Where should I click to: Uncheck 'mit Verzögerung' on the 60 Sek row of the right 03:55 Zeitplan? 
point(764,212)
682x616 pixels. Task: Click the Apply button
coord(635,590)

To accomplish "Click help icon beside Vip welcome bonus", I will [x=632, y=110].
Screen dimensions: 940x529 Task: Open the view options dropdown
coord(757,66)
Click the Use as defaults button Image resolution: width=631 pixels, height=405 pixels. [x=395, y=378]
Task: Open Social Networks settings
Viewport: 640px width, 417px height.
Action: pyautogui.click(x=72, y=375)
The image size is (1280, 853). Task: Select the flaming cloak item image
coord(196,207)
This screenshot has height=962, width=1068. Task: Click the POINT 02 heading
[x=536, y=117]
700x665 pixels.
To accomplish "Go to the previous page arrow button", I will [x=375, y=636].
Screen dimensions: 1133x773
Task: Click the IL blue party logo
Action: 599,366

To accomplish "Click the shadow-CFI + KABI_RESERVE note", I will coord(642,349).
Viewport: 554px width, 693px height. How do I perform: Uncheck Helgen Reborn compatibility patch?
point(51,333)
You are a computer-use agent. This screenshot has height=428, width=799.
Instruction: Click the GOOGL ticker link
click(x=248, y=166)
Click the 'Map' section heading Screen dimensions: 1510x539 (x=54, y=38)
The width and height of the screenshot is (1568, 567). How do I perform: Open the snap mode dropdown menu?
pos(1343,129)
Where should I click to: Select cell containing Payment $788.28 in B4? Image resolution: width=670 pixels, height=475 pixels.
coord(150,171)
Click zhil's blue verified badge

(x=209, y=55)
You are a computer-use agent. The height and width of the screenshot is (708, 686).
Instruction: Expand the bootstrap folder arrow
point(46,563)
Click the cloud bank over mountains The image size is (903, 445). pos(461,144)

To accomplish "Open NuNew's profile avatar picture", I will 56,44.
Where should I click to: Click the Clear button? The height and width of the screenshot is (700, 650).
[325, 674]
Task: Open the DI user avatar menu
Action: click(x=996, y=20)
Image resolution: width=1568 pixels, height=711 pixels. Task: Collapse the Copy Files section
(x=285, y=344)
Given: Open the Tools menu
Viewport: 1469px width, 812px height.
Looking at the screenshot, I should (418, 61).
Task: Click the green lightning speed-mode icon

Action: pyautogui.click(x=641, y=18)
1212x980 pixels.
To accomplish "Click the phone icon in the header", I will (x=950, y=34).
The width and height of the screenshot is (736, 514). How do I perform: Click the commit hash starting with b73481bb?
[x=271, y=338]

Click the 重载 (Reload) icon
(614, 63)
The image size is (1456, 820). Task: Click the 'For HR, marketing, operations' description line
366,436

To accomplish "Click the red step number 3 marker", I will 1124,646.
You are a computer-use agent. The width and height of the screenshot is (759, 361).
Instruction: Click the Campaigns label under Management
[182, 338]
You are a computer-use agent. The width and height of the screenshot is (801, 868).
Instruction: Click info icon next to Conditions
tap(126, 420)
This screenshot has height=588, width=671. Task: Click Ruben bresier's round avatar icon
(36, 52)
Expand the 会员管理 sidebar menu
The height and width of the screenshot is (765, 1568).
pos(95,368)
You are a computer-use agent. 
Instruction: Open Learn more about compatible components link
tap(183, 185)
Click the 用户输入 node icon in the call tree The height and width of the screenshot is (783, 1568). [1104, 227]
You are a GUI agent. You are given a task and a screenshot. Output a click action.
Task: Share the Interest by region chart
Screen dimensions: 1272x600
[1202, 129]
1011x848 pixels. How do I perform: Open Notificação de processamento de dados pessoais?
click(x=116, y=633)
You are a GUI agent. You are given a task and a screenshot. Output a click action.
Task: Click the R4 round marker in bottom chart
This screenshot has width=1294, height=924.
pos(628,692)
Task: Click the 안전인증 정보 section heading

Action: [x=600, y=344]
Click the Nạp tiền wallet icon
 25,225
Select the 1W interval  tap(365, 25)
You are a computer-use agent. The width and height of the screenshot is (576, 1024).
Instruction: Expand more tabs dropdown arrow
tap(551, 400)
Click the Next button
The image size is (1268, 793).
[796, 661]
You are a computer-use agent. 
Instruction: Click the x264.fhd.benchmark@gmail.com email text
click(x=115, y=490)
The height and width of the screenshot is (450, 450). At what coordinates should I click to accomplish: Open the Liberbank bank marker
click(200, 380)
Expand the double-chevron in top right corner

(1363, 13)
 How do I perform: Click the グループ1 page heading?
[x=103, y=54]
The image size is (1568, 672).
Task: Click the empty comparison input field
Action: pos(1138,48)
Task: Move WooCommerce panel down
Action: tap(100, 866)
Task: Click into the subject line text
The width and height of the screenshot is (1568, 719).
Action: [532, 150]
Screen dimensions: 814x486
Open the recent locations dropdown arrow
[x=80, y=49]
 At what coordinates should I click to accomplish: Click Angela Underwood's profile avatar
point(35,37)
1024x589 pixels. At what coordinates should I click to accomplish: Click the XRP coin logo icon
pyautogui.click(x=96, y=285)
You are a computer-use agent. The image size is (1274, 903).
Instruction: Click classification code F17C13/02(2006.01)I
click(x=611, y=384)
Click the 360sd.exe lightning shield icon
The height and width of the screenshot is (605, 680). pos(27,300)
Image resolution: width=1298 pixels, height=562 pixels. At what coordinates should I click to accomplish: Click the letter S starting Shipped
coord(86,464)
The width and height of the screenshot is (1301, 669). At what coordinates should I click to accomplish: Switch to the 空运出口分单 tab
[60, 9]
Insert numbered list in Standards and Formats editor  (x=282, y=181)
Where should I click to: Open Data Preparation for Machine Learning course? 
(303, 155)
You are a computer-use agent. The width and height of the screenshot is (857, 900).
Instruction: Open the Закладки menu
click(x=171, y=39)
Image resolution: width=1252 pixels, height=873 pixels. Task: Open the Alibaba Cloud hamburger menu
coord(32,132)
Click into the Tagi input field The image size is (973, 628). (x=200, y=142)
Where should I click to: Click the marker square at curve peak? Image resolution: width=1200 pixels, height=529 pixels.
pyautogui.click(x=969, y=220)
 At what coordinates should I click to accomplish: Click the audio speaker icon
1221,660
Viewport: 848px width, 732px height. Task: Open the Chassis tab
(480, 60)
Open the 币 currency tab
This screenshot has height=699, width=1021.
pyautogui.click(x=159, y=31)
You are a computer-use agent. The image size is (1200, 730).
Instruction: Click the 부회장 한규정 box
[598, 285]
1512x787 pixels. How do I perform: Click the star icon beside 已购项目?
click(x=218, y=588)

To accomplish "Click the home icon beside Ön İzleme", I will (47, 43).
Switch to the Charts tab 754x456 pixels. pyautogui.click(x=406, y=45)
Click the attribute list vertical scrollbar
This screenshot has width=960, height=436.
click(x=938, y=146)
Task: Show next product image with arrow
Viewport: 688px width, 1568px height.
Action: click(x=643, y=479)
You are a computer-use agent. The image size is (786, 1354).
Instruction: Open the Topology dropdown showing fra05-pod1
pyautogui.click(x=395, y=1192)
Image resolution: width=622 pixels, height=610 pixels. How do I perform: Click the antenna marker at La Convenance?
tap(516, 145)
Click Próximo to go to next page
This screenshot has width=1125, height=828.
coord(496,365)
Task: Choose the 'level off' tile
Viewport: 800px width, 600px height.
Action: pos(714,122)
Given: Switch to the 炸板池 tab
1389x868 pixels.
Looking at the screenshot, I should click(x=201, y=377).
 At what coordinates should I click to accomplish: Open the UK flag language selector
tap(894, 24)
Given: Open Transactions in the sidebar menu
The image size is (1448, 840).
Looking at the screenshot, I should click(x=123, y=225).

→ BRIEF:
Your task is to restate every record word for word.

→ SOLUTION FOR THIS PROBLEM:
Where should I click to: Uncheck 'mit Verzögerung' on the 60 Sek row of the right 03:55 Zeitplan? 
point(764,212)
682x616 pixels. Task: Click the Apply button
coord(635,590)

To accomplish "Click help icon beside Vip welcome bonus", I will [x=632, y=110].
Screen dimensions: 940x529 Task: Open the view options dropdown
coord(757,66)
Click the Use as defaults button Image resolution: width=631 pixels, height=405 pixels. [x=395, y=378]
Task: Open Social Networks settings
Viewport: 640px width, 417px height.
Action: pyautogui.click(x=72, y=375)
The image size is (1280, 853). Task: Select the flaming cloak item image
coord(196,207)
This screenshot has height=962, width=1068. Task: Click the POINT 02 heading
[x=536, y=117]
700x665 pixels.
To accomplish "Go to the previous page arrow button", I will [x=375, y=636].
Screen dimensions: 1133x773
Task: Click the IL blue party logo
Action: 599,366

To accomplish "Click the shadow-CFI + KABI_RESERVE note", I will coord(642,349).
Viewport: 554px width, 693px height. How do I perform: Uncheck Helgen Reborn compatibility patch?
point(51,333)
You are a computer-use agent. This screenshot has height=428, width=799.
Instruction: Click the GOOGL ticker link
click(x=248, y=166)
Click the 'Map' section heading Screen dimensions: 1510x539 (x=54, y=38)
The width and height of the screenshot is (1568, 567). How do I perform: Open the snap mode dropdown menu?
pos(1343,129)
Where should I click to: Select cell containing Payment $788.28 in B4? Image resolution: width=670 pixels, height=475 pixels.
coord(150,171)
Click zhil's blue verified badge

(x=209, y=55)
You are a computer-use agent. The height and width of the screenshot is (708, 686).
Instruction: Expand the bootstrap folder arrow
point(46,563)
Click the cloud bank over mountains The image size is (903, 445). pos(461,144)

To accomplish "Open NuNew's profile avatar picture", I will 56,44.
Where should I click to: Click the Clear button? The height and width of the screenshot is (700, 650).
[325, 674]
Task: Open the DI user avatar menu
Action: click(x=996, y=20)
Image resolution: width=1568 pixels, height=711 pixels. Task: Collapse the Copy Files section
(x=285, y=344)
Given: Open the Tools menu
Viewport: 1469px width, 812px height.
Looking at the screenshot, I should (418, 61).
Task: Click the green lightning speed-mode icon

Action: pyautogui.click(x=641, y=18)
1212x980 pixels.
To accomplish "Click the phone icon in the header", I will (x=950, y=34).
The width and height of the screenshot is (736, 514). How do I perform: Click the commit hash starting with b73481bb?
[x=271, y=338]

Click the 重载 (Reload) icon
(614, 63)
The image size is (1456, 820). Task: Click the 'For HR, marketing, operations' description line
366,436

To accomplish "Click the red step number 3 marker", I will 1124,646.
You are a computer-use agent. The width and height of the screenshot is (759, 361).
Instruction: Click the Campaigns label under Management
[182, 338]
You are a computer-use agent. The width and height of the screenshot is (801, 868).
Instruction: Click info icon next to Conditions
tap(126, 420)
This screenshot has height=588, width=671. Task: Click Ruben bresier's round avatar icon
(36, 52)
Expand the 会员管理 sidebar menu
The height and width of the screenshot is (765, 1568).
pos(95,368)
You are a computer-use agent. 
Instruction: Open Learn more about compatible components link
tap(183, 185)
Click the 用户输入 node icon in the call tree The height and width of the screenshot is (783, 1568). [1104, 227]
You are a GUI agent. You are given a task and a screenshot. Output a click action.
Task: Share the Interest by region chart
Screen dimensions: 1272x600
[1202, 129]
1011x848 pixels. How do I perform: Open Notificação de processamento de dados pessoais?
click(x=116, y=633)
You are a GUI agent. You are given a task and a screenshot. Output a click action.
Task: Click the R4 round marker in bottom chart
This screenshot has width=1294, height=924.
pos(628,692)
Task: Click the 안전인증 정보 section heading

Action: [x=600, y=344]
Click the Nạp tiền wallet icon
 25,225
Select the 1W interval  tap(365, 25)
You are a computer-use agent. The width and height of the screenshot is (576, 1024).
Instruction: Expand more tabs dropdown arrow
tap(551, 400)
Click the Next button
The image size is (1268, 793).
[796, 661]
You are a computer-use agent. 
Instruction: Click the x264.fhd.benchmark@gmail.com email text
click(x=115, y=490)
The height and width of the screenshot is (450, 450). At what coordinates should I click to accomplish: Open the Liberbank bank marker
click(200, 380)
Expand the double-chevron in top right corner

(1363, 13)
 How do I perform: Click the グループ1 page heading?
[x=103, y=54]
The image size is (1568, 672).
Task: Click the empty comparison input field
Action: pos(1138,48)
Task: Move WooCommerce panel down
Action: tap(100, 866)
Task: Click into the subject line text
The width and height of the screenshot is (1568, 719).
Action: [532, 150]
Screen dimensions: 814x486
Open the recent locations dropdown arrow
[x=80, y=49]
 At what coordinates should I click to accomplish: Click Angela Underwood's profile avatar
point(35,37)
1024x589 pixels. At what coordinates should I click to accomplish: Click the XRP coin logo icon
pyautogui.click(x=96, y=285)
You are a computer-use agent. The image size is (1274, 903).
Instruction: Click classification code F17C13/02(2006.01)I
click(x=611, y=384)
Click the 360sd.exe lightning shield icon
The height and width of the screenshot is (605, 680). pos(27,300)
Image resolution: width=1298 pixels, height=562 pixels. At what coordinates should I click to accomplish: Click the letter S starting Shipped
coord(86,464)
The width and height of the screenshot is (1301, 669). At what coordinates should I click to accomplish: Switch to the 空运出口分单 tab
[60, 9]
Insert numbered list in Standards and Formats editor  (x=282, y=181)
Where should I click to: Open Data Preparation for Machine Learning course? 
(303, 155)
You are a computer-use agent. The width and height of the screenshot is (857, 900).
Instruction: Open the Закладки menu
click(x=171, y=39)
Image resolution: width=1252 pixels, height=873 pixels. Task: Open the Alibaba Cloud hamburger menu
coord(32,132)
Click into the Tagi input field The image size is (973, 628). (x=200, y=142)
Where should I click to: Click the marker square at curve peak? Image resolution: width=1200 pixels, height=529 pixels.
pyautogui.click(x=969, y=220)
 At what coordinates should I click to accomplish: Click the audio speaker icon
1221,660
Viewport: 848px width, 732px height. Task: Open the Chassis tab
(480, 60)
Open the 币 currency tab
This screenshot has height=699, width=1021.
pyautogui.click(x=159, y=31)
You are a computer-use agent. The image size is (1200, 730).
Instruction: Click the 부회장 한규정 box
[598, 285]
1512x787 pixels. How do I perform: Click the star icon beside 已购项目?
click(x=218, y=588)

To accomplish "Click the home icon beside Ön İzleme", I will (47, 43).
Switch to the Charts tab 754x456 pixels. pyautogui.click(x=406, y=45)
Click the attribute list vertical scrollbar
This screenshot has width=960, height=436.
click(x=938, y=146)
Task: Show next product image with arrow
Viewport: 688px width, 1568px height.
Action: click(x=643, y=479)
You are a computer-use agent. The image size is (786, 1354).
Instruction: Open the Topology dropdown showing fra05-pod1
pyautogui.click(x=395, y=1192)
Image resolution: width=622 pixels, height=610 pixels. How do I perform: Click the antenna marker at La Convenance?
tap(516, 145)
Click Próximo to go to next page
This screenshot has width=1125, height=828.
coord(496,365)
Task: Choose the 'level off' tile
Viewport: 800px width, 600px height.
Action: pos(714,122)
Given: Switch to the 炸板池 tab
1389x868 pixels.
Looking at the screenshot, I should click(x=201, y=377).
 At what coordinates should I click to accomplish: Open the UK flag language selector
tap(894, 24)
Given: Open Transactions in the sidebar menu
The image size is (1448, 840).
Looking at the screenshot, I should click(x=123, y=225).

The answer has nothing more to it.